Why I Quit Playing Music
When I stepped away from running Xtracycle in 2007 to pursue a dream of devoting my full attention to music and bike-riding to Mexico with my band, I had no career plan. I knew we’d get to play our hearts out and somehow leverage our adventure to promote bikes as cool transportation, and that’s what mattered to me. Since college I’d been focused on fighting climate change and seen my particular role as helping similarly concerned people align their lifestyles accordingly. As one of the Seven Sustainable Wonders World, and shoe-in for funnest thing that’s also good for you and the planet, the humble bicycle was my vehicle of choice for this work. I breathed it as religion, and captured my zealotry for it and the idea of lifestyle/values integration in the spoken word, How Much (Do I care about peace?).

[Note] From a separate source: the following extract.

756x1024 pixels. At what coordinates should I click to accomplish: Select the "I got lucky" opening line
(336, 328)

When the trip to Mexico blew open our worlds and brought attention to biking in ways that confirmed our aspirations, we knew we had to keep our so-called Pleasant Revolution rolling. Over the coming years, the revolving and returning cast of characters continued the musical pedaling odyssey, playing hundreds of shows and riding thousands of miles through any country that would have us. I don’t think any of us dreamed of the myriad richnesses of “bike tour” that all add up to a thing with so much gravity you can only pull yourself away for so long before you find yourself on the phone with a bandmate asking when are we hitting the road again?

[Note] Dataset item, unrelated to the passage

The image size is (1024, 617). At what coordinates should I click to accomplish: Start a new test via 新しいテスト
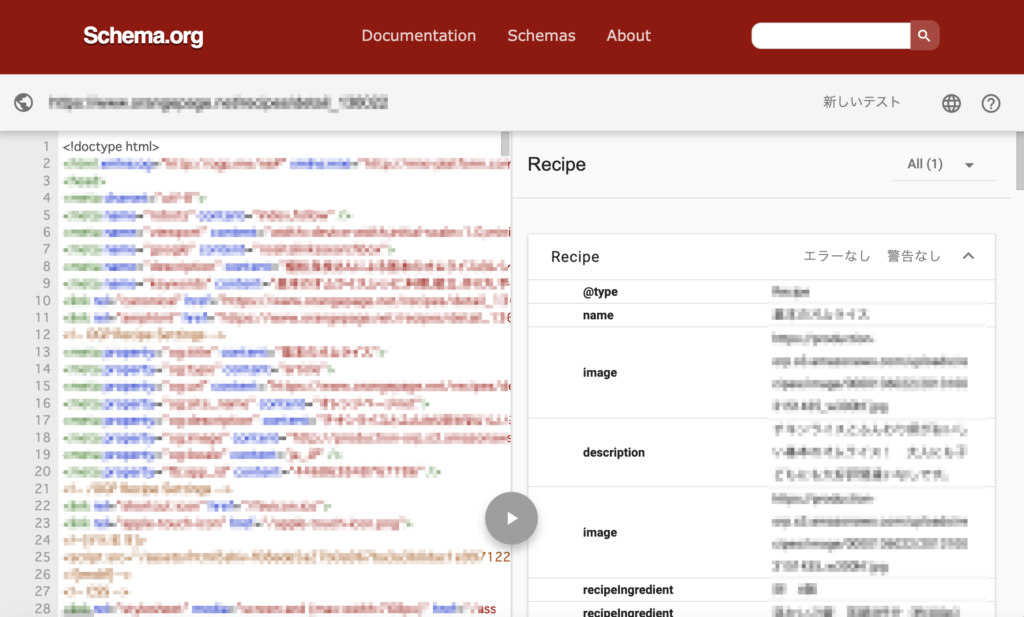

For me it was the perfect job, feeding the soul, the body, the muse, the ego, the ache for adventure and camaraderie, the need to feel like I’m making a unique contribution, and the grand sense of unexpectedly fantastic romance that only happens on the open road. Eventually it even fed our wallets; during our most recent short tour through Mexico, I realized we were on our way to conventional success in the music business and very likely all we had to do was keep on keeping on.

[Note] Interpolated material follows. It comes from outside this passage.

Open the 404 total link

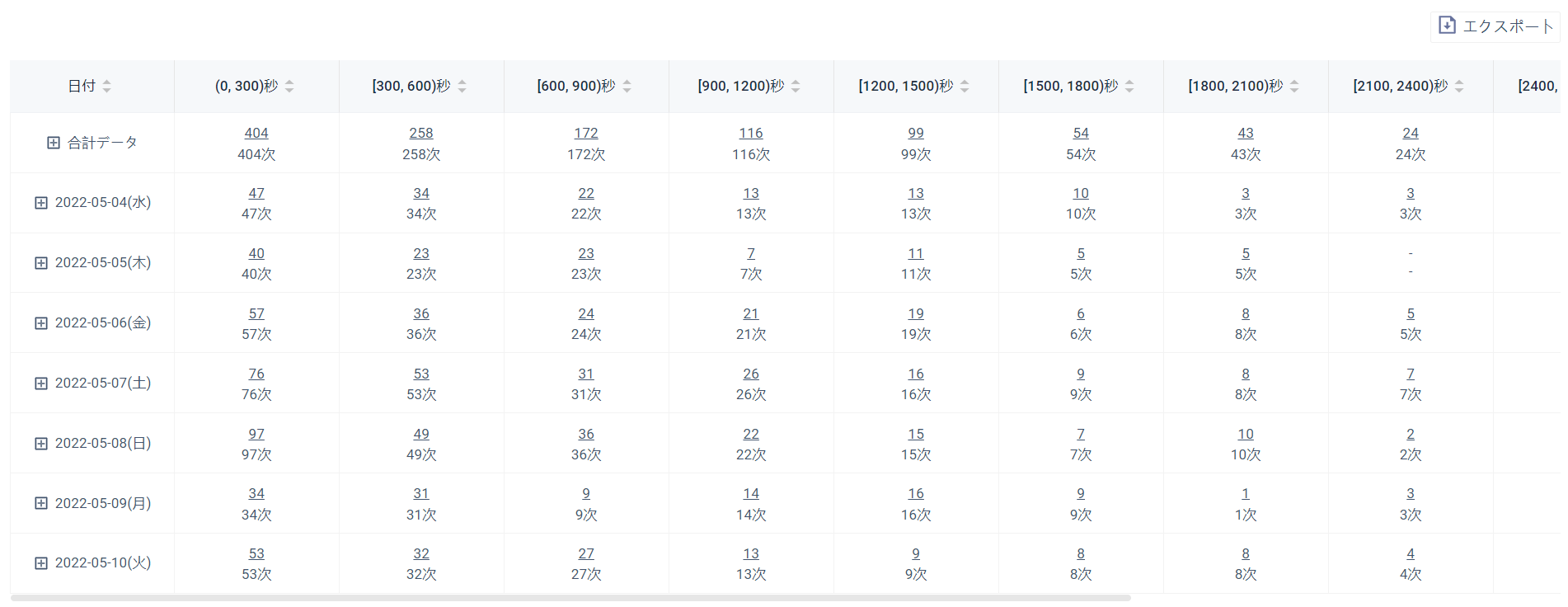tap(256, 133)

But I couldn’t. Even before the first tour, I had begun to lose confidence in humanity ever voluntarily changing our collective lifestyle enough to save the climate. I persisted in trying anyway not so much because of blindered optimism but because I couldn’t think of anything better to do. No other strategies seemed to be working either. I came to see the Pleasant Revolution as a solution for a different time, somewhere in the future when everything is almost ecotopian and just needs some bicycle music building beauty at the margins. In that sense, it wasn’t actually the perfect job for me.
Because I am an optimist, and I do believe we can yet rescue ourselves. And so it was that during a ten-day silent meditation retreat, on walks by myself between sessions, when you’re not supposed to be thinking, I started having some new ideas and was way too excited by them to try to stop myself from letting them unroll. I saw a path towards a climate strategy I could believe in and resolved then to put myself onto it and let my work as a musician be.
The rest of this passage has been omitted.